IBM® Content Classification uses a combination of text-based analysis and rule-based analysis to determine how each document is classified.
To classify content according to statistics and text-based analysis, you create one or more knowledge bases. A knowledge base consists of categories that can correspond to folders, document classes, item types, or attributes in the source repository. During run time, the classification process analyzes each document and generates scores (from 0 to 100) for each category in the knowledge base. The scores indicate the relevance of each category to the document. The higher the category score, the more likely that the document belongs in that category.
To classify content according to rules and keyword-based analysis, you create a decision plan. Each rule specifies conditions that might cause a document to be classified (classification triggers) and the classification actions that are to be applied.
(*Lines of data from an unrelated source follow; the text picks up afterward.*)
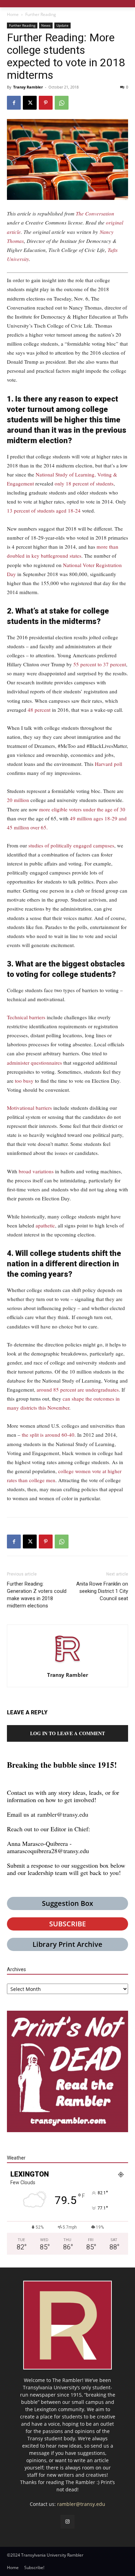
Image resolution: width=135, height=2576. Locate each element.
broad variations (36, 1171)
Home (13, 14)
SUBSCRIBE (67, 1923)
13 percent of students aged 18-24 (44, 510)
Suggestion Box (67, 1903)
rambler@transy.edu (62, 1814)
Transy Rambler (28, 87)
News (46, 25)
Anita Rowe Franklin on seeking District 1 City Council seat (102, 1591)
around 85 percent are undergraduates (78, 1389)
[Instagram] (67, 2521)
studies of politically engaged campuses (71, 845)
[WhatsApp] (62, 103)
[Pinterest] (46, 103)
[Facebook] (14, 103)
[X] (30, 103)
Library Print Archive (67, 1944)
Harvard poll (108, 763)
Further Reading (40, 14)
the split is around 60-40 (48, 1434)
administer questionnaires (34, 1062)
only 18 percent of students (84, 483)
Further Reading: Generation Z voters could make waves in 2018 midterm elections (36, 1595)
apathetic (45, 1225)
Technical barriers (26, 1017)
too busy (24, 1080)
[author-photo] (67, 1665)
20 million (18, 799)
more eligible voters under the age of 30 (82, 809)
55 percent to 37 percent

During run time, the classification process evaluates the document content and metadata (document properties). When conditions in the document cause the rule to be triggered, the associated actions are applied, such as moving the document to a folder. With IBM FileNet® Content Manager content, for example, an action might be to declare the document as a record in IBM Enterprise Records.
To use a knowledge base to classify content, you must associate the knowledge base with a decision plan. A decision plan can refer to one or more knowledge bases for a combination of rule-based and text-based classification. You can create a knowledge base, reference the knowledge base in your decision plan, and define rules that are based on whether the score for a suggested category is above or below a specific confidence threshold.
For example, a new document is analyzed and one of the categories in the knowledge base receives a score of 87, meaning that there is an 87% likelihood that the document belongs in that category. If you configured a rule in your decision plan to move documents to a particular folder when a category's score exceeds a threshold of 80%, the document will be moved to the specified folder when it is classified.